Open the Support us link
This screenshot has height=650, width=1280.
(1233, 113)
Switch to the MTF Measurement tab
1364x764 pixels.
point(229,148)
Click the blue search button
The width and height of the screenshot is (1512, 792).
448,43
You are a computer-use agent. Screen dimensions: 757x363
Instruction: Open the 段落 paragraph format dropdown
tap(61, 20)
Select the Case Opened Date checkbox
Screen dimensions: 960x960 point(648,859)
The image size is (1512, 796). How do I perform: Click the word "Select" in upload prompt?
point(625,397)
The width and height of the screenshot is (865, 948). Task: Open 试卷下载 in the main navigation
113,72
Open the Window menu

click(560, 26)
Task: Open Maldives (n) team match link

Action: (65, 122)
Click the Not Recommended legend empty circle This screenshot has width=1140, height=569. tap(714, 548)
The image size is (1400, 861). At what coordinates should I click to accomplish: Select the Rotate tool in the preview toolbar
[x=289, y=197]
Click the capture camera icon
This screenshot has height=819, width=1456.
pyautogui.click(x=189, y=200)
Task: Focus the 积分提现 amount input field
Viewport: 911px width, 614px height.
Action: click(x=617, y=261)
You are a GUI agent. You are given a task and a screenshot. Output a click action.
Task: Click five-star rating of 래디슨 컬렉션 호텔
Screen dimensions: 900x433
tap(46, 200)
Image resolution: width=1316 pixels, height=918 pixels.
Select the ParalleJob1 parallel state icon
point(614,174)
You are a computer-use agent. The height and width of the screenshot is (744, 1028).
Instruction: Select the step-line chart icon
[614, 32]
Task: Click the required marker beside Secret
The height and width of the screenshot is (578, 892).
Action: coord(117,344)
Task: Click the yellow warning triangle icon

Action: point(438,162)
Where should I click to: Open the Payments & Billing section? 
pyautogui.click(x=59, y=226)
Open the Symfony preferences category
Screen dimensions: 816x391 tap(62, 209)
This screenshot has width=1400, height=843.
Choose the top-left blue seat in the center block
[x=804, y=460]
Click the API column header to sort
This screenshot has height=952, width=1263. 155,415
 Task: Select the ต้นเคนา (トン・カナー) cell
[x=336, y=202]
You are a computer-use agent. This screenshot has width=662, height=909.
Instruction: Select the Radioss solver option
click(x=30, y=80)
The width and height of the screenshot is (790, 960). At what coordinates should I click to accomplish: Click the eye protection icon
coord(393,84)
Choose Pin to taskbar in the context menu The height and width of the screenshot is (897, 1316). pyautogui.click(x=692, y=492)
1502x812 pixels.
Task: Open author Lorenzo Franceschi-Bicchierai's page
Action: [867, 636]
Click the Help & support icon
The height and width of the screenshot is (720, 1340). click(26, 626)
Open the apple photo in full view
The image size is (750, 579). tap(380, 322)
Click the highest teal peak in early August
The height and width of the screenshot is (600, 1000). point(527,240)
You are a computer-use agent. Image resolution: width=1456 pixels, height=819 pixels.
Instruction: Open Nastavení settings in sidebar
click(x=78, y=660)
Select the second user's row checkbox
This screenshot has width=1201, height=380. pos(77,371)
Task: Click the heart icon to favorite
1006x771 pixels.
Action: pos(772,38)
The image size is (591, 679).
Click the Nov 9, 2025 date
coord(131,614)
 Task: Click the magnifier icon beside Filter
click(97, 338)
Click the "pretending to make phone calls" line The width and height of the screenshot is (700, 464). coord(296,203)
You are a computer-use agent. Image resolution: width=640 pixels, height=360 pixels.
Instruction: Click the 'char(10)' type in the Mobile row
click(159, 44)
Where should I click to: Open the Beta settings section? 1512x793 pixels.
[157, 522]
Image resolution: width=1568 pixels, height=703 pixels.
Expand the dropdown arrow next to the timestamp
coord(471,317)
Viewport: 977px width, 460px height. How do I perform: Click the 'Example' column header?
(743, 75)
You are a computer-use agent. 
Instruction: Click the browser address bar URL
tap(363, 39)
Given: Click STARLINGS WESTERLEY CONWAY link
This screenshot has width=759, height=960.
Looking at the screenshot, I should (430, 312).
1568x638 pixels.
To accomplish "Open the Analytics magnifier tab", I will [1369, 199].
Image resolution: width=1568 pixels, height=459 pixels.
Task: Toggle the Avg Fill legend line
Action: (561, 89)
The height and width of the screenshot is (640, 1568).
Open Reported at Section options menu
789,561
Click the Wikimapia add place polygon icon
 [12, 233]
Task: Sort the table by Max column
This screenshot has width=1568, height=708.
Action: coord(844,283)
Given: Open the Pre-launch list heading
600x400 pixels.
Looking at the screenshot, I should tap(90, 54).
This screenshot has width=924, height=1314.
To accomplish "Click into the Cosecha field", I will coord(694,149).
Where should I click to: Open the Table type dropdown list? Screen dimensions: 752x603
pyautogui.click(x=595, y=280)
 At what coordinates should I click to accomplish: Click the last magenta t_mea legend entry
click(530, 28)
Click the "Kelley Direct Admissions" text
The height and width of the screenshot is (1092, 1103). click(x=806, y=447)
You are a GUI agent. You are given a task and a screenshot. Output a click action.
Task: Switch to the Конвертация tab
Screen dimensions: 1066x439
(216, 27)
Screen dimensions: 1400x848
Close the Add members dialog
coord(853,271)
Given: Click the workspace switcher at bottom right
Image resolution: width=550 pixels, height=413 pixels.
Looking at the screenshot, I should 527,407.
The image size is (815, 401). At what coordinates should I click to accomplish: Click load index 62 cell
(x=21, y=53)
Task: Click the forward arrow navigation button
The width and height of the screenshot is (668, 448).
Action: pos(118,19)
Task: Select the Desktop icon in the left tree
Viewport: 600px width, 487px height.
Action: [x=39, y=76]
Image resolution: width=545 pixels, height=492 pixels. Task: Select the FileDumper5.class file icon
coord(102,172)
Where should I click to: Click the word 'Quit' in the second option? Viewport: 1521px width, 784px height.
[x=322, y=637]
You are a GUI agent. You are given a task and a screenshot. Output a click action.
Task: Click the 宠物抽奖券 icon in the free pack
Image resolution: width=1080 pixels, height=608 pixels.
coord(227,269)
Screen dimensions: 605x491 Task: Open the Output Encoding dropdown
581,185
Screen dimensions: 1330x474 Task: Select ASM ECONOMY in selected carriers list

● INSTRUCTIONS FOR THE TASK
Can you return all of the data above line for line, with every character unchanged?

● OUTPUT OF THE TASK
Open the Support us link
This screenshot has height=650, width=1280.
(1233, 113)
Switch to the MTF Measurement tab
1364x764 pixels.
point(229,148)
Click the blue search button
The width and height of the screenshot is (1512, 792).
448,43
You are a computer-use agent. Screen dimensions: 757x363
Instruction: Open the 段落 paragraph format dropdown
tap(61, 20)
Select the Case Opened Date checkbox
Screen dimensions: 960x960 point(648,859)
The image size is (1512, 796). How do I perform: Click the word "Select" in upload prompt?
point(625,397)
The width and height of the screenshot is (865, 948). Task: Open 试卷下载 in the main navigation
113,72
Open the Window menu

click(560, 26)
Task: Open Maldives (n) team match link

Action: (65, 122)
Click the Not Recommended legend empty circle This screenshot has width=1140, height=569. tap(714, 548)
The image size is (1400, 861). At what coordinates should I click to accomplish: Select the Rotate tool in the preview toolbar
[x=289, y=197]
Click the capture camera icon
This screenshot has height=819, width=1456.
pyautogui.click(x=189, y=200)
Task: Focus the 积分提现 amount input field
Viewport: 911px width, 614px height.
Action: click(x=617, y=261)
You are a GUI agent. You are given a task and a screenshot. Output a click action.
Task: Click five-star rating of 래디슨 컬렉션 호텔
Screen dimensions: 900x433
tap(46, 200)
Image resolution: width=1316 pixels, height=918 pixels.
Select the ParalleJob1 parallel state icon
point(614,174)
You are a computer-use agent. The height and width of the screenshot is (744, 1028).
Instruction: Select the step-line chart icon
[614, 32]
Task: Click the required marker beside Secret
The height and width of the screenshot is (578, 892).
Action: coord(117,344)
Task: Click the yellow warning triangle icon

Action: point(438,162)
Where should I click to: Open the Payments & Billing section? 
pyautogui.click(x=59, y=226)
Open the Symfony preferences category
Screen dimensions: 816x391 tap(62, 209)
This screenshot has width=1400, height=843.
Choose the top-left blue seat in the center block
[x=804, y=460]
Click the API column header to sort
This screenshot has height=952, width=1263. 155,415
 Task: Select the ต้นเคนา (トン・カナー) cell
[x=336, y=202]
You are a computer-use agent. This screenshot has width=662, height=909.
Instruction: Select the Radioss solver option
click(x=30, y=80)
The width and height of the screenshot is (790, 960). At what coordinates should I click to accomplish: Click the eye protection icon
coord(393,84)
Choose Pin to taskbar in the context menu The height and width of the screenshot is (897, 1316). pyautogui.click(x=692, y=492)
1502x812 pixels.
Task: Open author Lorenzo Franceschi-Bicchierai's page
Action: [867, 636]
Click the Help & support icon
The height and width of the screenshot is (720, 1340). click(26, 626)
Open the apple photo in full view
The image size is (750, 579). tap(380, 322)
Click the highest teal peak in early August
The height and width of the screenshot is (600, 1000). point(527,240)
You are a computer-use agent. Image resolution: width=1456 pixels, height=819 pixels.
Instruction: Open Nastavení settings in sidebar
click(x=78, y=660)
Select the second user's row checkbox
This screenshot has width=1201, height=380. pos(77,371)
Task: Click the heart icon to favorite
1006x771 pixels.
Action: pos(772,38)
The image size is (591, 679).
Click the Nov 9, 2025 date
coord(131,614)
 Task: Click the magnifier icon beside Filter
click(97, 338)
Click the "pretending to make phone calls" line The width and height of the screenshot is (700, 464). coord(296,203)
You are a computer-use agent. Image resolution: width=640 pixels, height=360 pixels.
Instruction: Click the 'char(10)' type in the Mobile row
click(159, 44)
Where should I click to: Open the Beta settings section? 1512x793 pixels.
[157, 522]
Image resolution: width=1568 pixels, height=703 pixels.
Expand the dropdown arrow next to the timestamp
coord(471,317)
Viewport: 977px width, 460px height. How do I perform: Click the 'Example' column header?
(743, 75)
You are a computer-use agent. 
Instruction: Click the browser address bar URL
tap(363, 39)
Given: Click STARLINGS WESTERLEY CONWAY link
This screenshot has width=759, height=960.
Looking at the screenshot, I should (430, 312).
1568x638 pixels.
To accomplish "Open the Analytics magnifier tab", I will [1369, 199].
Image resolution: width=1568 pixels, height=459 pixels.
Task: Toggle the Avg Fill legend line
Action: (561, 89)
The height and width of the screenshot is (640, 1568).
Open Reported at Section options menu
789,561
Click the Wikimapia add place polygon icon
 [12, 233]
Task: Sort the table by Max column
This screenshot has width=1568, height=708.
Action: coord(844,283)
Given: Open the Pre-launch list heading
600x400 pixels.
Looking at the screenshot, I should tap(90, 54).
This screenshot has width=924, height=1314.
To accomplish "Click into the Cosecha field", I will coord(694,149).
Where should I click to: Open the Table type dropdown list? Screen dimensions: 752x603
pyautogui.click(x=595, y=280)
 At what coordinates should I click to accomplish: Click the last magenta t_mea legend entry
click(530, 28)
Click the "Kelley Direct Admissions" text
The height and width of the screenshot is (1092, 1103). click(x=806, y=447)
You are a GUI agent. You are given a task and a screenshot. Output a click action.
Task: Switch to the Конвертация tab
Screen dimensions: 1066x439
(216, 27)
Screen dimensions: 1400x848
Close the Add members dialog
coord(853,271)
Given: Click the workspace switcher at bottom right
Image resolution: width=550 pixels, height=413 pixels.
Looking at the screenshot, I should 527,407.
The image size is (815, 401). At what coordinates should I click to accomplish: Click load index 62 cell
(x=21, y=53)
Task: Click the forward arrow navigation button
The width and height of the screenshot is (668, 448).
Action: pos(118,19)
Task: Select the Desktop icon in the left tree
Viewport: 600px width, 487px height.
Action: [x=39, y=76]
Image resolution: width=545 pixels, height=492 pixels. Task: Select the FileDumper5.class file icon
coord(102,172)
Where should I click to: Click the word 'Quit' in the second option? Viewport: 1521px width, 784px height.
[x=322, y=637]
You are a GUI agent. You are given a task and a screenshot. Output a click action.
Task: Click the 宠物抽奖券 icon in the free pack
Image resolution: width=1080 pixels, height=608 pixels.
coord(227,269)
Screen dimensions: 605x491 Task: Open the Output Encoding dropdown
581,185
Screen dimensions: 1330x474 Task: Select ASM ECONOMY in selected carriers list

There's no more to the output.